Не знаю, почему, но всякие мудрствования по поводу моих взаимоотношений с обществом всегда не нравились мне: я - биохимик, и это главное. Конечно, о своем месте на земле я думал, как думают о нем все люди, которые пытаются познать себя. Да, многое было не по нутру мне, но, господи, разве человеку доступно совершенство? А что может быть глупее негодования, которое только отрицает и ничего не предлагает взамен? Пусть так, пусть общество мне назначило роль, но ведь я сознавал эту свою роль ученого, и она была мне по душе. И разве, наконец, при желании я не мог бы стать инженером, коммерсантом, врачом, актером? А Россолимо оставил мне одну-единственную роль - робота от биохимии.

- А Витторио Кроче? Кто убил его? Ты, Умберто, ты. Значит, Россолимо дал тебе еще одну роль - убийцы.

Странно, когда мне бывает не по себе, я разговариваю с самим собою вслух, как с посторонним, - так вроде проще все становится, понятнее. И возражаю я тоже вслух.

- Нет, это была не роль, это была профессия - робот-убийца.

- А инженер, коммерсант, врач, актер, тюремщик, палач в твоем обществе - разве это роли, а не ремесла? Увы, доктор, своей, свободно избранной роли у вас нет - вы вольны выбирать только ремесло. А Россолимо пошел чуть дальше: он освободил вас и от этого - права выбирать ремесло.

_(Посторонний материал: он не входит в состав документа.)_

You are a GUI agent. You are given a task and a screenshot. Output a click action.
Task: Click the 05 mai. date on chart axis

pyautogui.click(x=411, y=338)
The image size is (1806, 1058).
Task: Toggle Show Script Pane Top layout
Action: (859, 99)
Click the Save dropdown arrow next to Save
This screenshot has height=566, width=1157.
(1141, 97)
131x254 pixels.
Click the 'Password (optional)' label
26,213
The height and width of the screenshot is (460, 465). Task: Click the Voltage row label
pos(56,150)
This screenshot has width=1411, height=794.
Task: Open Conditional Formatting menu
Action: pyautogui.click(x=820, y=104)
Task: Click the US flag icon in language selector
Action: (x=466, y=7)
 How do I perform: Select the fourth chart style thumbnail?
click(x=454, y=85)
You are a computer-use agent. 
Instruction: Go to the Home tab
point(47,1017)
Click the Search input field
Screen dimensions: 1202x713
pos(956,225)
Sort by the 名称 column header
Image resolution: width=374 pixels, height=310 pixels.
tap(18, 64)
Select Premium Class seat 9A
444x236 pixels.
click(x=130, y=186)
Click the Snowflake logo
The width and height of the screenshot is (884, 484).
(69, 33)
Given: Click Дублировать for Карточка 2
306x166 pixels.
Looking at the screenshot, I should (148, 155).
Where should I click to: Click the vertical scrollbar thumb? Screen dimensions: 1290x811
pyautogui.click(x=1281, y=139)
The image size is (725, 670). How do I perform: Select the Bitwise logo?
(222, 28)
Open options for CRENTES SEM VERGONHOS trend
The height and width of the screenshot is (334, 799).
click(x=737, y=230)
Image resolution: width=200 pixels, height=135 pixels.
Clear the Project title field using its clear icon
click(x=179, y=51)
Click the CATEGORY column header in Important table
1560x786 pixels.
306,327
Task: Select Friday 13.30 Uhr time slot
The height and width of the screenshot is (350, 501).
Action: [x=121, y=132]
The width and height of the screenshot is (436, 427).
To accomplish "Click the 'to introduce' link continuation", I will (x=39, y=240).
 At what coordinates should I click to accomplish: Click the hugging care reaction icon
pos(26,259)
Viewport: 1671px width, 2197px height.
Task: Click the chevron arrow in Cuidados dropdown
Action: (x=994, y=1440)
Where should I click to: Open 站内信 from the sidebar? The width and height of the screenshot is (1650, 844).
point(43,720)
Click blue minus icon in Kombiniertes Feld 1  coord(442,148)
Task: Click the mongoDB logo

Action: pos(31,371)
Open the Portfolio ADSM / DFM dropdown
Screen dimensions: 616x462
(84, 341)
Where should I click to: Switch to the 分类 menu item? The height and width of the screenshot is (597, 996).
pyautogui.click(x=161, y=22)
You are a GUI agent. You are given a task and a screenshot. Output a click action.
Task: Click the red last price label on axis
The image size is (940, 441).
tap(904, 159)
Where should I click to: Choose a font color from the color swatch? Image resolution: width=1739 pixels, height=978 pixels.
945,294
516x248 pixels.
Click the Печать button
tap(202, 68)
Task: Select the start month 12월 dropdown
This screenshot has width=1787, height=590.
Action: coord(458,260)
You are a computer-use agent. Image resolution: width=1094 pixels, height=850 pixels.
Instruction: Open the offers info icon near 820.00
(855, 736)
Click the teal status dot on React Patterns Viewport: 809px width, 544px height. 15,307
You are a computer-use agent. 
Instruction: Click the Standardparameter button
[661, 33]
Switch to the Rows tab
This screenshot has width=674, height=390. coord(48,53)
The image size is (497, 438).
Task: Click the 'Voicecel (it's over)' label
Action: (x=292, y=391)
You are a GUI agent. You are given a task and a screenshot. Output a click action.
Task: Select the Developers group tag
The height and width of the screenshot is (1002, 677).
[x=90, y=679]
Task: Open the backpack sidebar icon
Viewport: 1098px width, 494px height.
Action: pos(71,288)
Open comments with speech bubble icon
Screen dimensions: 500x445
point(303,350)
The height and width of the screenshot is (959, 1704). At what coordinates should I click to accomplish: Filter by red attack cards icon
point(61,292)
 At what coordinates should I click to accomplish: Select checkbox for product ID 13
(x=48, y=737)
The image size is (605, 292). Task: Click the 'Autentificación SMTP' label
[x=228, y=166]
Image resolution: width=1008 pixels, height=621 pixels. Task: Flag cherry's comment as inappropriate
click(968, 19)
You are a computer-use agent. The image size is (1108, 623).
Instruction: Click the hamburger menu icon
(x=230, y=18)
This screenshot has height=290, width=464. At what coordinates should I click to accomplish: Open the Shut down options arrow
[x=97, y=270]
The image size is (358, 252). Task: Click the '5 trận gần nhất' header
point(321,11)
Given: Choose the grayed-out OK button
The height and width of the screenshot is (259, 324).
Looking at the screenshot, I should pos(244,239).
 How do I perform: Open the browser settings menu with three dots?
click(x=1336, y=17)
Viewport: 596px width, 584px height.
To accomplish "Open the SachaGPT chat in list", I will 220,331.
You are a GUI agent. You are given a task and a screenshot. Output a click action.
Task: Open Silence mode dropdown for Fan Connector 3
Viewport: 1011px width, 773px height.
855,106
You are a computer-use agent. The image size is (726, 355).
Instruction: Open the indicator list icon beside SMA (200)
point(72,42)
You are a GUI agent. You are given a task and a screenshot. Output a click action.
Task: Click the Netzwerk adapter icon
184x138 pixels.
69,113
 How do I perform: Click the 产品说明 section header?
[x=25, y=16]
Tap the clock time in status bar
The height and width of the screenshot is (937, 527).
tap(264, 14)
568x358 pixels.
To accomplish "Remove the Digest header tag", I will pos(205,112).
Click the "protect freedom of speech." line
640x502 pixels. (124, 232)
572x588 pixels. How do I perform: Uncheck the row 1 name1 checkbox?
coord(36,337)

Права, услышал я голос Чезаре, которое стало бременем. Нет, нет, закричало во мне, это все ложь, ты убил во мне человека, ты сделал меня машиной!

"Машиной, машиной, машиной, машиной", - повторило, замирая, эхо. Солнце уже село: оно бесшумно прошло последние свои пятнадцать градусов, и серая стена на востоке опять почернела, но это была теплая, обволакивающая чернота ночного неба. Потянуло сладковатым, терпким запахом гари - запах шел оттуда, с востока.

Я вышел на дорогу, щебенка хрустела у меня под ногами, и от этого хруста у меня появилось ощущение контакта с чем-то живым, что недовольно мною и не угомонится до тех пор, пока я буду теснить его своими ногами. А мне было приятно это его недовольство, и я ступал твердо, всей ступней. Далеко на западе зажглись огни - одиночные огни, какие бывают на окраине города. В городе жили люди, над которыми было не черное, со звездами, настоящее ночное небо, а это, зеленое с желтым, освещенное с земли.